* **What is being asked**
Output the lines of the listing below exactly, starting at the line containing "How do I perform: Click" and stopping after the last line, with any pictures dropped.

* **Available data**
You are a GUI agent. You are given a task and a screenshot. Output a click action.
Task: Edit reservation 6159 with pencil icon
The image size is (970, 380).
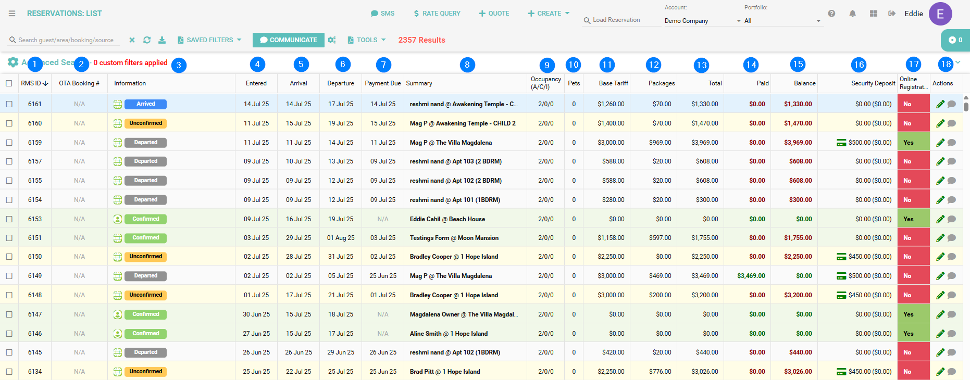[940, 143]
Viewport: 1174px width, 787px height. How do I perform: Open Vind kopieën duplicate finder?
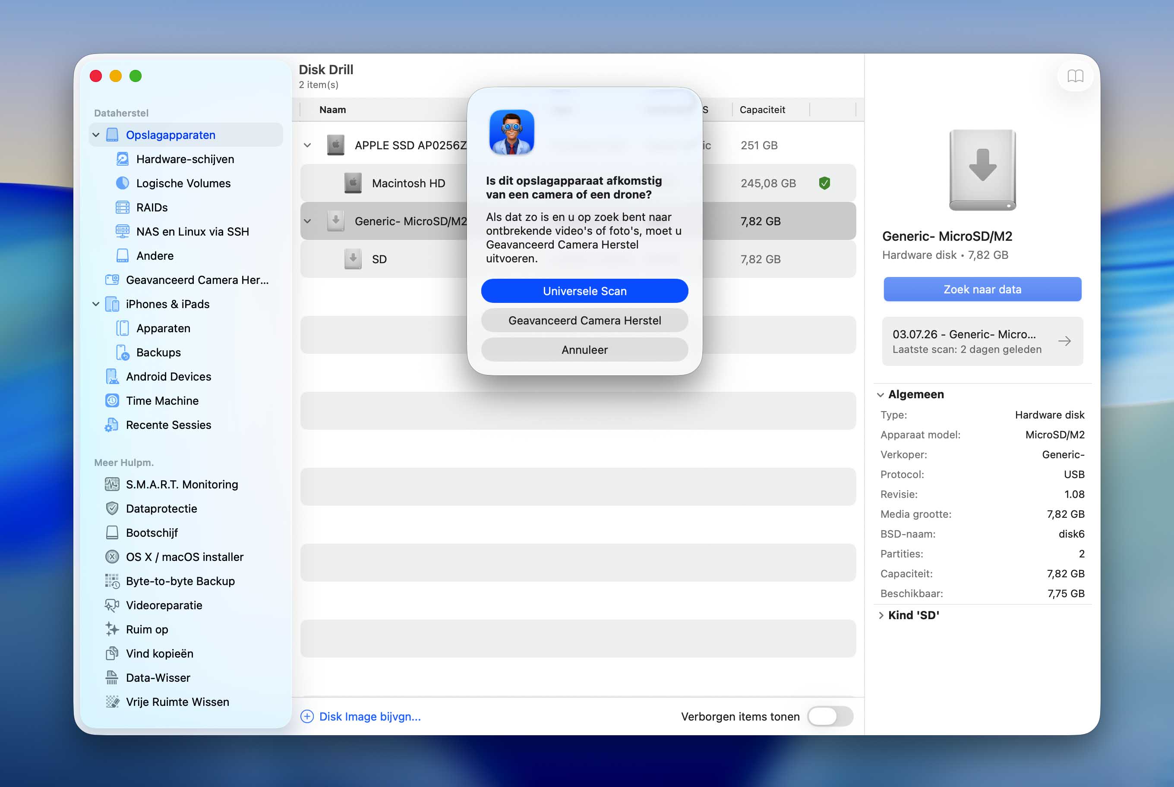pos(159,653)
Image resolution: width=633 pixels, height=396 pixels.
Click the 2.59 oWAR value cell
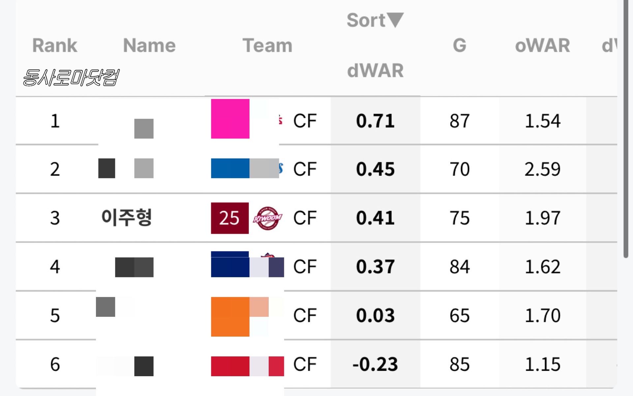point(542,169)
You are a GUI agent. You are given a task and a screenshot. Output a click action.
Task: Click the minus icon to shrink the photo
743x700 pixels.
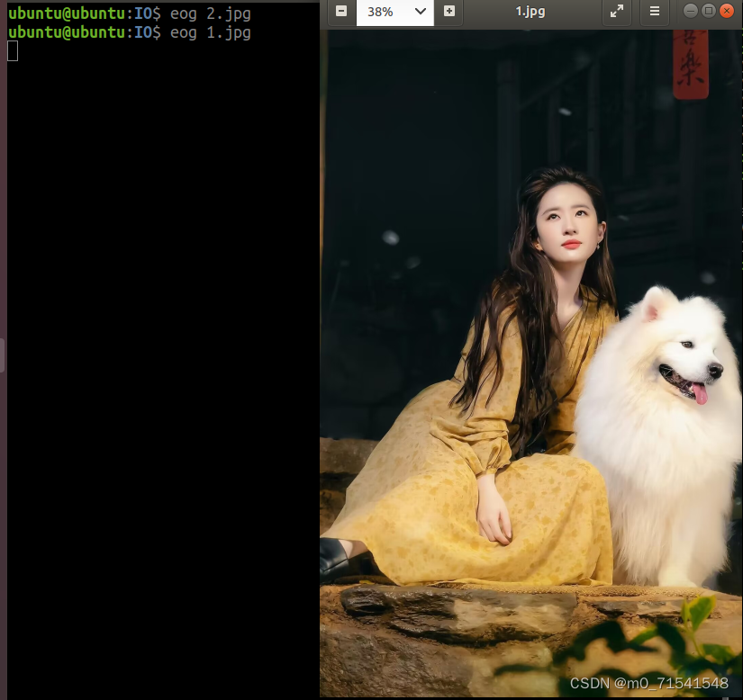(340, 13)
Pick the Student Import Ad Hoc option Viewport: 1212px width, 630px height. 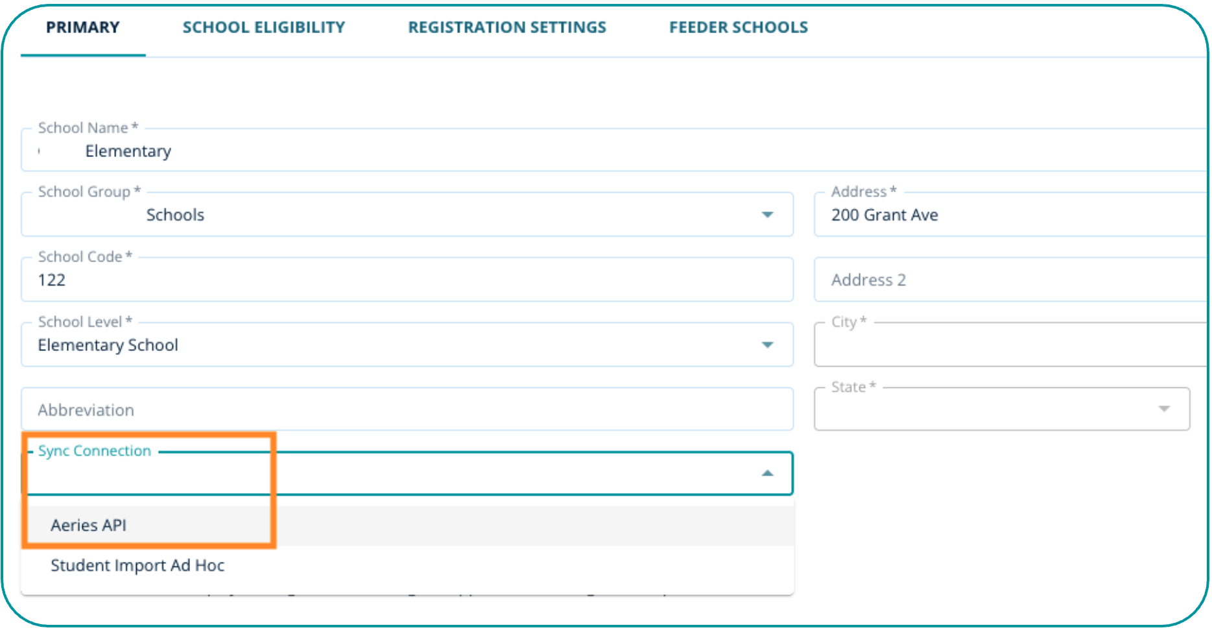(x=137, y=565)
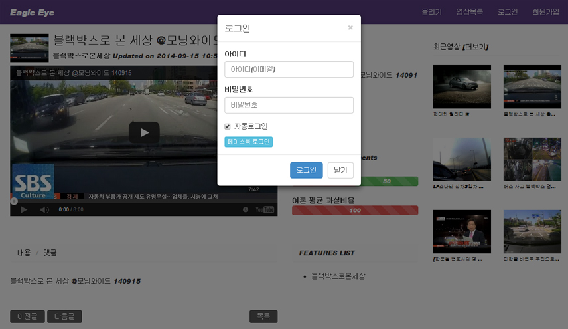Mute the video with the speaker icon
Image resolution: width=568 pixels, height=329 pixels.
click(44, 210)
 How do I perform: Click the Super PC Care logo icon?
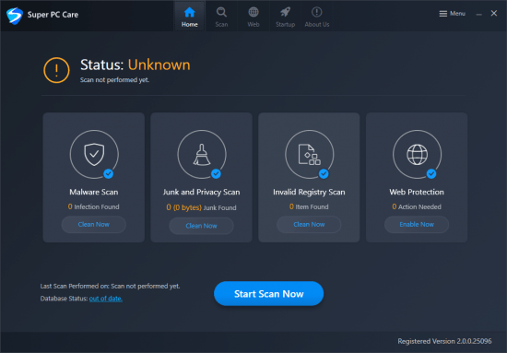15,16
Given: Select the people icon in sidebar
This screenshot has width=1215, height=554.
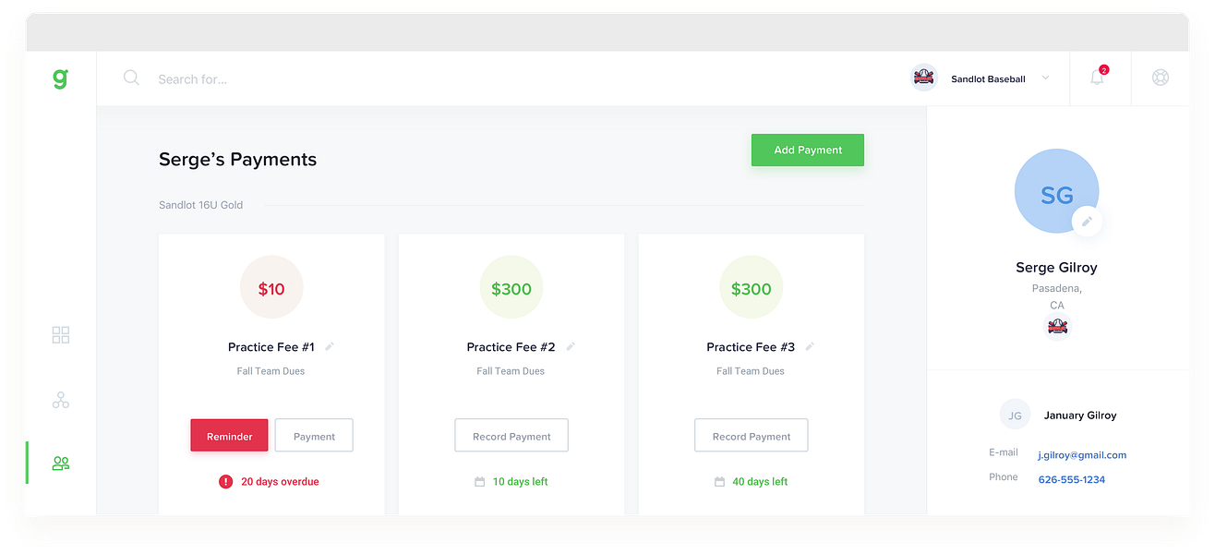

* **Exercise output**
 How do I perform: Click the Super PC Care logo icon?
15,16
Given: Select the people icon in sidebar
This screenshot has width=1215, height=554.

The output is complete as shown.